■ Work instructions ■
State how many lines in the listing below include the word "green". Give nothing but the number.

━━━━━━━━━━━━━━━━

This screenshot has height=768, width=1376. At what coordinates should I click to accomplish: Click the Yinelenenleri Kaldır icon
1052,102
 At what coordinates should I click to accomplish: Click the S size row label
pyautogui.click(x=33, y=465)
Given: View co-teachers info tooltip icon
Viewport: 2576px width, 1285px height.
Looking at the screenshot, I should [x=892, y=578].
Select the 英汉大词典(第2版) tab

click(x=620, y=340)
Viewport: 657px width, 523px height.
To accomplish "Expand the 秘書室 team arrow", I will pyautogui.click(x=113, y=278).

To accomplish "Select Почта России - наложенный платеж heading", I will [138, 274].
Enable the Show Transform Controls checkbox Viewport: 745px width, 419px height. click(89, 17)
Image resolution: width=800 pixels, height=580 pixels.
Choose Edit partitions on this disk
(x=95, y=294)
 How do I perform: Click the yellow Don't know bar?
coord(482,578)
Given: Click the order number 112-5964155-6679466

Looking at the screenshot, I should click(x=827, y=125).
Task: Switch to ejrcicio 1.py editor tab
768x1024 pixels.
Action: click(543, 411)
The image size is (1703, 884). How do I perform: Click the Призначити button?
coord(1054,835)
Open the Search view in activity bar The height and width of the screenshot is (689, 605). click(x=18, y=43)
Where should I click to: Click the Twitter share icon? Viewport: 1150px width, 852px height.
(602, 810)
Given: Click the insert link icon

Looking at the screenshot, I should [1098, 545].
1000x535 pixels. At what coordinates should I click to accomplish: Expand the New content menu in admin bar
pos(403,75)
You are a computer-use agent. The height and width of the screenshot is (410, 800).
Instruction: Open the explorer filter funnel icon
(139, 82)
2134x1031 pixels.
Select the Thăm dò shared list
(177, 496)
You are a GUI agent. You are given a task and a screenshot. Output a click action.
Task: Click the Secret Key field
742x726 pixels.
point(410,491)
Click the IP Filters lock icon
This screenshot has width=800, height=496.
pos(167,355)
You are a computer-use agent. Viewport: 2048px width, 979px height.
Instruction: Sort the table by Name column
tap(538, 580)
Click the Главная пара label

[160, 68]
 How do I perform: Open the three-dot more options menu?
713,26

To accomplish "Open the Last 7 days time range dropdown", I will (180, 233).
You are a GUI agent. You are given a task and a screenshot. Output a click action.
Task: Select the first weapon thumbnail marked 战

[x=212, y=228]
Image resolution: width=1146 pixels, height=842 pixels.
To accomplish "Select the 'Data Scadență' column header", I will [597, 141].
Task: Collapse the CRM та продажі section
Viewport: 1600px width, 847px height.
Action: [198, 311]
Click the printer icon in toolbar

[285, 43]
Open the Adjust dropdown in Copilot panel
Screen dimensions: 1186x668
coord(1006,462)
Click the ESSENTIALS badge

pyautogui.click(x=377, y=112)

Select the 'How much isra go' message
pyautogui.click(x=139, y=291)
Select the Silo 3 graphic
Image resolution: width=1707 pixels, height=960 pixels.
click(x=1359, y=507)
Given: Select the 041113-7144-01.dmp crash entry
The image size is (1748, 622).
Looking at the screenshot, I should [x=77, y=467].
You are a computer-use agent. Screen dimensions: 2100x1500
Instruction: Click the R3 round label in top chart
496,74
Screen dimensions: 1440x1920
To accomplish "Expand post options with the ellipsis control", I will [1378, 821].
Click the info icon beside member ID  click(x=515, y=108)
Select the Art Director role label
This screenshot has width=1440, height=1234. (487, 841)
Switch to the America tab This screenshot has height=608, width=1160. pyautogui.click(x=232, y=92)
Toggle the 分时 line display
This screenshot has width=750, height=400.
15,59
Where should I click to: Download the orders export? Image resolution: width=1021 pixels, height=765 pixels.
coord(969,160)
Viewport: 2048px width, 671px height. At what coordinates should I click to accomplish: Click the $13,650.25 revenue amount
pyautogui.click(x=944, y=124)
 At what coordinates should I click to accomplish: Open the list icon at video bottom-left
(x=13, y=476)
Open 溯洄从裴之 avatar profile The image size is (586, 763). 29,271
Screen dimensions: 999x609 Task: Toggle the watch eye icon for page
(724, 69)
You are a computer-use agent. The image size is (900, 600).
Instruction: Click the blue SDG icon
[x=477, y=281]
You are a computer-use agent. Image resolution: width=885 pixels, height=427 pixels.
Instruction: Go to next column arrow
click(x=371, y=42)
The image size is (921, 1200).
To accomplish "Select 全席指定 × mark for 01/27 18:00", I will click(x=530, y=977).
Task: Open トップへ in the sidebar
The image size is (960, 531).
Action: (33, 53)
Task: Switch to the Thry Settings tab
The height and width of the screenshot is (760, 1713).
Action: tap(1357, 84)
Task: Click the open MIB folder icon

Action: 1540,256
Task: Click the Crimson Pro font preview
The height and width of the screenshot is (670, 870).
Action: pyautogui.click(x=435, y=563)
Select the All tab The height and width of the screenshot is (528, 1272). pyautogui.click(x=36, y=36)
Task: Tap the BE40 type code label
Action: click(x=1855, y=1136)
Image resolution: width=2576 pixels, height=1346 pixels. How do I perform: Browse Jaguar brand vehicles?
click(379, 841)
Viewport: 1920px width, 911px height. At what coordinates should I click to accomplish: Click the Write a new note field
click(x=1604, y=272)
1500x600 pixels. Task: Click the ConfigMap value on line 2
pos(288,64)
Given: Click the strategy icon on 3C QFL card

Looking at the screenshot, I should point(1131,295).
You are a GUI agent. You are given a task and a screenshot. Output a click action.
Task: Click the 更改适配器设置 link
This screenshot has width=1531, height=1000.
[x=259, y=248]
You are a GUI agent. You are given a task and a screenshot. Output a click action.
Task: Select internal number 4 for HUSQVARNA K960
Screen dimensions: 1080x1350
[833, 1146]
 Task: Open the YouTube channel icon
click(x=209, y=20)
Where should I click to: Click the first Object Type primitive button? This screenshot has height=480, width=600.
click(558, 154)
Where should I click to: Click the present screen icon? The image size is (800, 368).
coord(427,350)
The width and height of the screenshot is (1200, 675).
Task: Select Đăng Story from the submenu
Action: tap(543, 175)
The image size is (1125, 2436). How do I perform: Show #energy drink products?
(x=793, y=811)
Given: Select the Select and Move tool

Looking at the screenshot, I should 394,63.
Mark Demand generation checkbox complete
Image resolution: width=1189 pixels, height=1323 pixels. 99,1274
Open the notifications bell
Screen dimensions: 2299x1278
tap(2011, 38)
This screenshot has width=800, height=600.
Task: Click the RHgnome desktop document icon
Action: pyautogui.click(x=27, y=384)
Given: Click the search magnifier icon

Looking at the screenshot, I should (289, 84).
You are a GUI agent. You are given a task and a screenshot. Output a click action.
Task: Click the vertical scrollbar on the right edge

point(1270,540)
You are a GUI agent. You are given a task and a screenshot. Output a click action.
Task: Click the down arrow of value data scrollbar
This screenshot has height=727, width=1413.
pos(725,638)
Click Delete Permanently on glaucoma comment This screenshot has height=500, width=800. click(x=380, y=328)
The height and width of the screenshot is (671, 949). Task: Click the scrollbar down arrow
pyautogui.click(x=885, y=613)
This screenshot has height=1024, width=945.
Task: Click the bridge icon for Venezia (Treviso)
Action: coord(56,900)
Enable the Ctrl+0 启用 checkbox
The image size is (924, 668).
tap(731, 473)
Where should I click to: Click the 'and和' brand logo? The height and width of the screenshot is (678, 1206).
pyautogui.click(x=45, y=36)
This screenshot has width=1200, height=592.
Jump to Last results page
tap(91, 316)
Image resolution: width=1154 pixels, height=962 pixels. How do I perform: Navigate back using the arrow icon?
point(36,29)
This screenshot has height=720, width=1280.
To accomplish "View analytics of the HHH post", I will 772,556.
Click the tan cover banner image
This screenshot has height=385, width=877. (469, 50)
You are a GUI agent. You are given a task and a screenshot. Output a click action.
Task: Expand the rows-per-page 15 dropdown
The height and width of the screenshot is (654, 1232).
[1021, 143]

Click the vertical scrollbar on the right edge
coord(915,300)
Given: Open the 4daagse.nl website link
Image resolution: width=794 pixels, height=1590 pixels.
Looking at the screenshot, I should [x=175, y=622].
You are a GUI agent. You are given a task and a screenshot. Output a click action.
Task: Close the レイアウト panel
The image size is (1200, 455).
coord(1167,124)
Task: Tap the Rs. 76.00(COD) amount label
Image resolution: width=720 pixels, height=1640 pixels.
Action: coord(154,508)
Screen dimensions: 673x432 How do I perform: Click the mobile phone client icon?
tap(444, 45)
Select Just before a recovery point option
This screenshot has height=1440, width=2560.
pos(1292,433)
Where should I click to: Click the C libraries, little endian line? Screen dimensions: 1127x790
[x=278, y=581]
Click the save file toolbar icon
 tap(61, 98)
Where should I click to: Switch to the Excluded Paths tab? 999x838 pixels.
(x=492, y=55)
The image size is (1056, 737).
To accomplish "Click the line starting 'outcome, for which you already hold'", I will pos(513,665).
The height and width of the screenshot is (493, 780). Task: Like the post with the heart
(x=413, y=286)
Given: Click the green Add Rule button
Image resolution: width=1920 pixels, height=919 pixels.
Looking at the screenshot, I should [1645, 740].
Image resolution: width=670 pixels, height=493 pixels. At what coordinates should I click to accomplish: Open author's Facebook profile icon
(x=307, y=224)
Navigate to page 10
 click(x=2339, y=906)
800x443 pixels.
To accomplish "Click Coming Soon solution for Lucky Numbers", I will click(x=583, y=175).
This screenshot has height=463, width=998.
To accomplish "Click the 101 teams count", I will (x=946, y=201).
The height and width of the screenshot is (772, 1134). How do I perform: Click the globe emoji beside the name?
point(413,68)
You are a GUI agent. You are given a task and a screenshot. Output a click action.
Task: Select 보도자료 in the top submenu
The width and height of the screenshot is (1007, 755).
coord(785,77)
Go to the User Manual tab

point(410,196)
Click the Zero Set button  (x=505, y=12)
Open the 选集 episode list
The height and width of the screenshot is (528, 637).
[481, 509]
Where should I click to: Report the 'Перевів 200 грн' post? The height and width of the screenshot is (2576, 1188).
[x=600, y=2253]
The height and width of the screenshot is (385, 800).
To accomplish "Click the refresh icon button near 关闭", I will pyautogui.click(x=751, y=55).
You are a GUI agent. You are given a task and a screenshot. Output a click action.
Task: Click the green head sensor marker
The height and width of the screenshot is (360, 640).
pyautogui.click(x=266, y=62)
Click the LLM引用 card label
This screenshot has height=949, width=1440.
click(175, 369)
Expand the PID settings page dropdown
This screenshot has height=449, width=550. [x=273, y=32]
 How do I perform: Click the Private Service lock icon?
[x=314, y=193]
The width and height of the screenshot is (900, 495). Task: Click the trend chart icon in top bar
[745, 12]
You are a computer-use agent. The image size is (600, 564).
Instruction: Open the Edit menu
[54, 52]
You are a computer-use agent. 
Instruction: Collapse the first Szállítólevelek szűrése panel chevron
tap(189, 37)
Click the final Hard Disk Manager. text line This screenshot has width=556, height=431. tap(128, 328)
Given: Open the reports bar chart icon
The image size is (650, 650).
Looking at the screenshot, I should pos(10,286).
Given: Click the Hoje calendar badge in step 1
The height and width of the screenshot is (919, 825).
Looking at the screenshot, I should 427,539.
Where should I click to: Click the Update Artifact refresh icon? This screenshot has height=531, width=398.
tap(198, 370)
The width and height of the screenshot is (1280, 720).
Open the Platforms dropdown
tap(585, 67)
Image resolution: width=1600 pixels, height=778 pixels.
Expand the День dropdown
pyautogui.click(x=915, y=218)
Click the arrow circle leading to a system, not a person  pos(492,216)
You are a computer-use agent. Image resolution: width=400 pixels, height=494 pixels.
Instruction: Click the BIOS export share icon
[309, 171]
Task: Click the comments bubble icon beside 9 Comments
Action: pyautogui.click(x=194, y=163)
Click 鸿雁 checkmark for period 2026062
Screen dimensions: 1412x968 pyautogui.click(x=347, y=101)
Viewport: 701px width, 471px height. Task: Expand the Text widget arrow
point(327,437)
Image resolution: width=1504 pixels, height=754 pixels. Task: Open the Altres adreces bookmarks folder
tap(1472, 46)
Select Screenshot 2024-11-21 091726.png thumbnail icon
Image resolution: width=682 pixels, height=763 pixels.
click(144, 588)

━━━━━━━━━━━━━━━━

■ Output of the exercise ■
2